= Dragan Vesović =

Serbian politician

Dragan Vesović (Драган Весовић; born 26 September 1966) is a politician in Serbia. He served in the National Assembly of Serbia from 2016 to 2020 as a member of the right-wing Dveri party.

==Early life and career==
Vesović was born in Čačak, in what was then the Socialist Republic of Serbia in the Socialist Federal Republic of Yugoslavia. He was raised in Kraljevo, where he still resides. Vesović is a graduate of the University of Belgrade Faculty of Dentistry, taught at the Kraljevo medical school for sixteen years, and has been a dentist in private practice since 2002.

==Politician==
===Municipal politics===
Vesović joined Dveri upon its formation as a political party in 2011. He appeared in the lead position on the party's list for the Kraljevo city assembly in the 2012 Serbian local elections and was elected when the list won seven mandates. He appeared in the same position in the 2016 local elections and was elected to a second term when it won six mandates. Dveri did not participate in the 2020 elections, and his term came to an end that year.

===Parliamentarian===
Vesović received the 179th position on Dveri's electoral list in the 2012 Serbian parliamentary election and the eleventh position in the 2014 parliamentary election. The party did not cross the electoral threshold to win representation in the national assembly on either occasion.

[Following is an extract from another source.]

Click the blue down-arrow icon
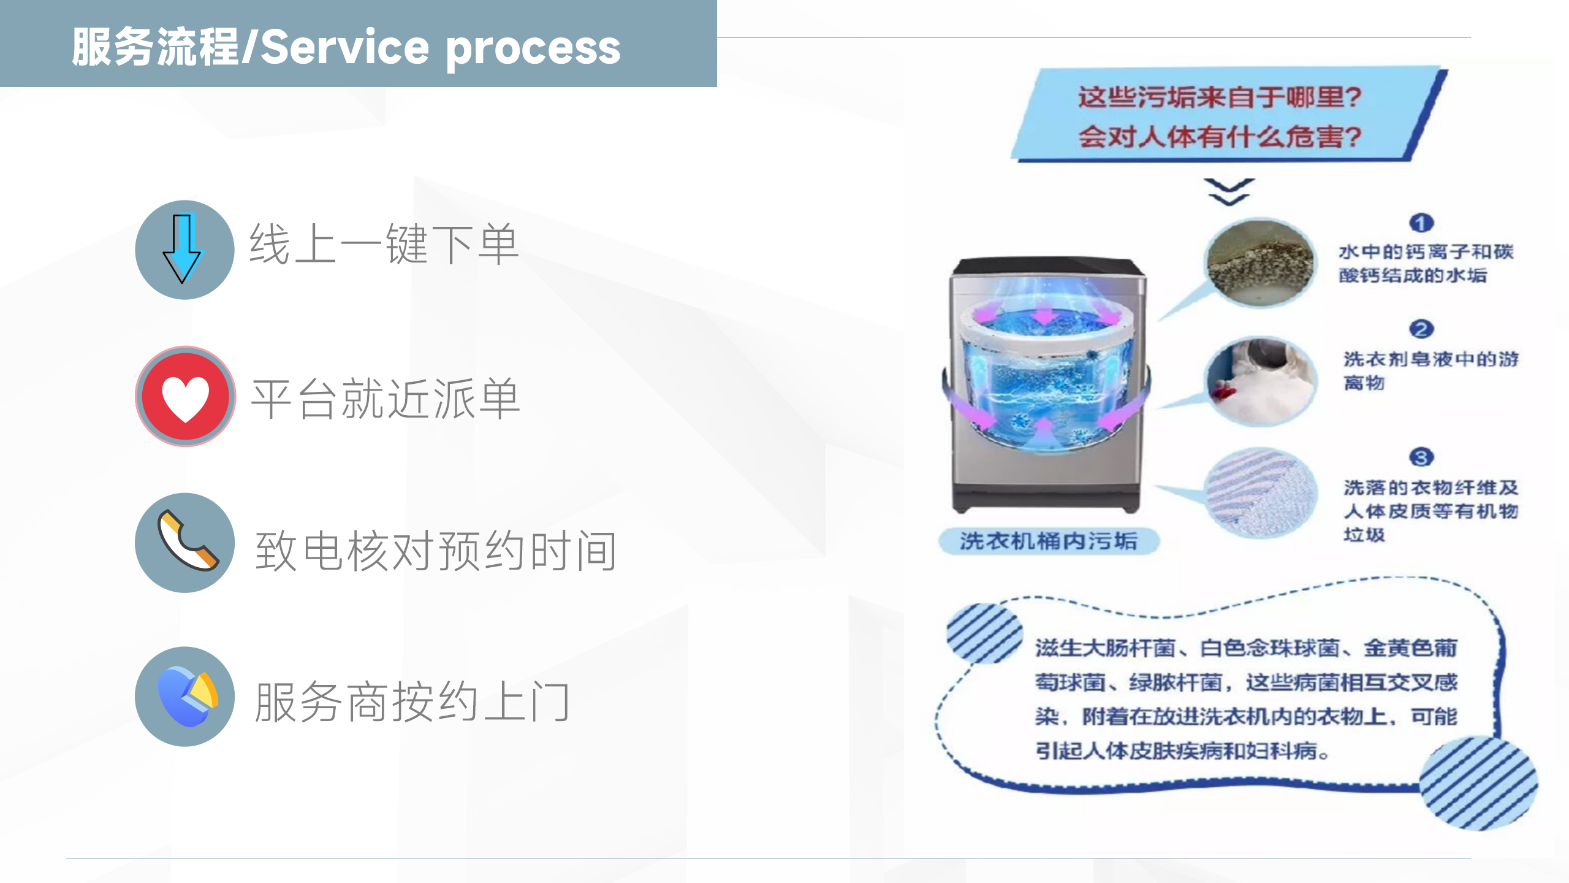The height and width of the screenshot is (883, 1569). pyautogui.click(x=181, y=248)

Dveri contested the 2016 Serbian parliamentary election in an alliance with the Democratic Party of Serbia. Vesović received the fifteenth position on their combined list and, as the list won thirteen mandates, was not initially elected. He was, however, awarded a mandate on 11 August 2016 as a replacement for Biljana Rubaković, who had resigned. The election was won by the Serbian Progressive Party and its allies, and Dveri served in opposition.

During his term in parliament, Vesović was the deputy leader of Dveri's parliamentary group; a member of the assembly's health and family committee and the committee on spatial planning, transport, infrastructure, and telecommunications; a member of a commission "to Investigate the Consequences of the North Atlantic Treaty Organization (NATO) 1999 Bombing on the Health of the Citizens of Serbia, as well as the Environment, with a Special Focus on the Impact of the Depleted Uranium Projectiles"; and a member of the parliamentary friendship groups with Armenia, Belarus, Bulgaria, China, Georgia, Greece, Israel, Japan, Kazakhstan, Macedonia, Russia, and Syria.

Dveri joined an opposition boycott of the assembly in 2019 and did not participate in the 2020 parliamentary elections. Vesović's parliamentary mandate expired on 3 August 2020. Shortly before this occurred, he accused Radio Television of Serbia of acting like a "bot of the Serbian Progressive Party."